Okay, I now see that it depends where you get your kernel. For Manjaro you need .2 and up, but for liqorix .0 is good.
Sorry to resurrect an old thread, but I have been running the paragon ntfs driver since 15.0 was released. I have had little quirks here and there that I thought were related to my drive maybe going out, but it has started to happen on my new drive too. For instance I would get I/O errors during torrenting occasionally that would force me to restart the torrent. For now I am going back to ntfs-3g, especially since I read this a few weeks back.
Tested 1,4G file from ext4 > ntfs3, 70 MB/s from start to finish.
Tested 1,4G file from ext4 > ntfs-3g 70 MB/s from start but at some point drops heavily to 3,5 MB/s.
From what I've read, ntfs3 was not maintained much after it was included.
Not that it matters much for me, I just test the thing sometimes, not using ntfs for anything critical.
I'm happy to finally have proper kernel level NTFS support... Something Linux has never had.
Yeah, ntfs-3g is OLD! It's been around forever and done the job, I'm quite surprised there has been a new development in this area at all. I don't use NTFS or any Windows stuff, but it sounds like good news to me.

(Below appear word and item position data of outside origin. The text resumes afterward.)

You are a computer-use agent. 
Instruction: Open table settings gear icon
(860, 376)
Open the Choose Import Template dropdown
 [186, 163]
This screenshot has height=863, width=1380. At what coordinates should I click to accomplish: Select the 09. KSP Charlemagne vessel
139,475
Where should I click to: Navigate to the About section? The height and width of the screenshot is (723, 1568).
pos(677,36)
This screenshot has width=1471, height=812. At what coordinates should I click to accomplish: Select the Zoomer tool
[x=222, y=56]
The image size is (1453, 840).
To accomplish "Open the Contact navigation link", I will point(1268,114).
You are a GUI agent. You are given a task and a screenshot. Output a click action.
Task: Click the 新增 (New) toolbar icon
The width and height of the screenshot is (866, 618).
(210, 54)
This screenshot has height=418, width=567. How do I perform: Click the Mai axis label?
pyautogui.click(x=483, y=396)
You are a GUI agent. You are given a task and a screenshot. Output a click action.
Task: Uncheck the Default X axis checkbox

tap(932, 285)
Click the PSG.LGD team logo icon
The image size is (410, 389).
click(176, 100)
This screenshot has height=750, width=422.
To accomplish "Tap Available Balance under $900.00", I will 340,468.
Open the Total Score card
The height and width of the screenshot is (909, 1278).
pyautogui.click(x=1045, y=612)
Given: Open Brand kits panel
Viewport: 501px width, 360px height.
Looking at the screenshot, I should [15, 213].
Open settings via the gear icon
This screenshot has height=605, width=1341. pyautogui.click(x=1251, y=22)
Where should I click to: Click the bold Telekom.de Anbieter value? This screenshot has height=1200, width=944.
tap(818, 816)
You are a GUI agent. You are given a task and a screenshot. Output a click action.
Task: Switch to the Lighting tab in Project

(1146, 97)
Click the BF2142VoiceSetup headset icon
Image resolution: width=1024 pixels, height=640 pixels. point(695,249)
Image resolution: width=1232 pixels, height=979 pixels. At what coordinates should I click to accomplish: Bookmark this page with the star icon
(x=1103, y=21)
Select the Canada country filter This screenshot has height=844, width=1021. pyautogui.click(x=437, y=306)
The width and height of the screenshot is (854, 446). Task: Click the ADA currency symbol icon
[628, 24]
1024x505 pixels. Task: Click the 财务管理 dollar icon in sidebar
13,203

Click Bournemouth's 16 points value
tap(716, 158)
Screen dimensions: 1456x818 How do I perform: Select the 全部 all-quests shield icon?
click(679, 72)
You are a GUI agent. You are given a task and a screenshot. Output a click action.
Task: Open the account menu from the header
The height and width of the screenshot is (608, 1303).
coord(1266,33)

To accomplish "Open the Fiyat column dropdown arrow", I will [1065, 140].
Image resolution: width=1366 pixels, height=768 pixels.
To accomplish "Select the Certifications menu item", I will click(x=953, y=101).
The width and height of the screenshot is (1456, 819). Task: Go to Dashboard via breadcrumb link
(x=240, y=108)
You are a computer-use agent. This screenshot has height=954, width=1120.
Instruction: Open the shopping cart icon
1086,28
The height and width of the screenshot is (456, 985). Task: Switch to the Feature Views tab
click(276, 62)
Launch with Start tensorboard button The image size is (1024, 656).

If you are willing to maintain it (and maybe find other like-minded people to help you), I think that would certainly be a thing to try.
And if we can find *nobody* that ends up caring and maintaining, then I guess we should remove it, rather than end up with *two* effectively unmaintained copies of NTFS drivers.
Not that two unmaintained filesystems are much worse than one :-p
More importantly, it's a filesystem in user space, not kernel space... But as you say it works and is maintained so we have no choice right now.
Interesting how the worm turns in 6 months. It's a bit sad, but what can you do? I try not to write to NTFS from Linux... But sometimes it can't be avoided.
Nobody seems bothered by the fact that the Paragon developer has disappeared?
Nobody seems bothered by the fact that the Paragon developer has disappeared?
Probably had reasons.. but pointless to discuss unknown variables.
Anyway, from the results of my test, the ntfs3 driver performs great.
Only thing with comparable performance that I found was vmware ntfs > ntfs.
Anything ext* > ntfs-3g is usually very slow, also ntfs-3g > ext4 seems slower than expected.
I'd best not comment on ntfs3 stability since I've had no issues, but I've read in few places that it's not so good.